Segundo exemplo, curiosamente sobre estacionamento. Sou um frequentador assíduo de museus e galerias, uma vez que o meu hobby é a arte contemporânea. Por isso, fui um frequentador assíduo do Museu do Chiado que, com poucos recursos, vai apresentando um programa que vale a pena ver. Mas quem o quiser visitar, num domingo por exemplo, verifica que tem uma dificuldade enorme: não consegue estacionamento. À volta do museu todo o estacionamento está reservado: é o Governo Civil, a Rádio Renascença, a Polícia, um pequeno hospital e (espanto) também pelo Museu do Chiado. Este não para os visitantes mas para a quem lá trabalha. Será que estas entidades não podem, durante o fim-de-semana, prescindir de algum espaço para que os visitantes possam confortavelmente ir ao museu? Será que a nomenclatura do Museu do Chiado não poderia prescindir dos seus direitos (não utilizados) ao domingo para que o público possa ir com mais conforto às suas exposições? Nos lugares reservados ao Governo Civil, às ambulâncias (nunca vi nenhuma) e ao Museu do Chiado nunca se vê vivalma durante os sábados à tarde e domingos; porque não ceder por esse período os lugares aos lisboetas? Apetece chamar o gerente mas nem sei quem é. É a falta de respeito por quem paga o estacionamento em Lisboa: os lisboetas.

Por último, falta falar da A8, auto-estrada que liga Lisboa a Torres Vedras. Quem a conhece sabe que está quase integralmente em obras para alargar a uma terceira faixa (já agora porquê? Se a entrada de Lisboa não pode ser alargada.) E, por isso, a circulação faz-se em faixas estreitas, perigosas e apenas a 80km/h. Ou seja, a A8 não é uma auto-estrada, mas pagamos como se fosse. Porquê?
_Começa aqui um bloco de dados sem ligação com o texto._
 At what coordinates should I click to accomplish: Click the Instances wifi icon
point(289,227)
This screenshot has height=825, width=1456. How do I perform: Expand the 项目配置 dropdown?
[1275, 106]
Porque não avançam as obras?

Mais uma vez gostaria de chamar o gerente, mas não há ninguém para responder, ninguém é responsável. Uma empresa que deveria servir o público, faz obras a passo de caracol e ninguém protesta. Eu protesto e se estivessem a perder receitas com portagens reduzidas as obras seriam mais rápidas.

Este hábito de protestar e de exercer os direitos é uma questão de cultura política e de atitude cívica. Mas estamos num país em que um director de um semanário afirma que tentaram levá-lo à falência para não publicar certas notícias e nada acontece (1). De facto, ninguém é responsável e não há "gerente" que possamos chamar. Professor universitário1) Devo referir que estou a falar de José António Saraiva, director do semanário Sol, em entrevista ao Correio da Manhã, no dia 22 de Novembro. Devo também clarificar que só falei uma vez com JAS e a conversa até acabou muito mal. Mas o seu a seu dono: o Sol publicou a notícia.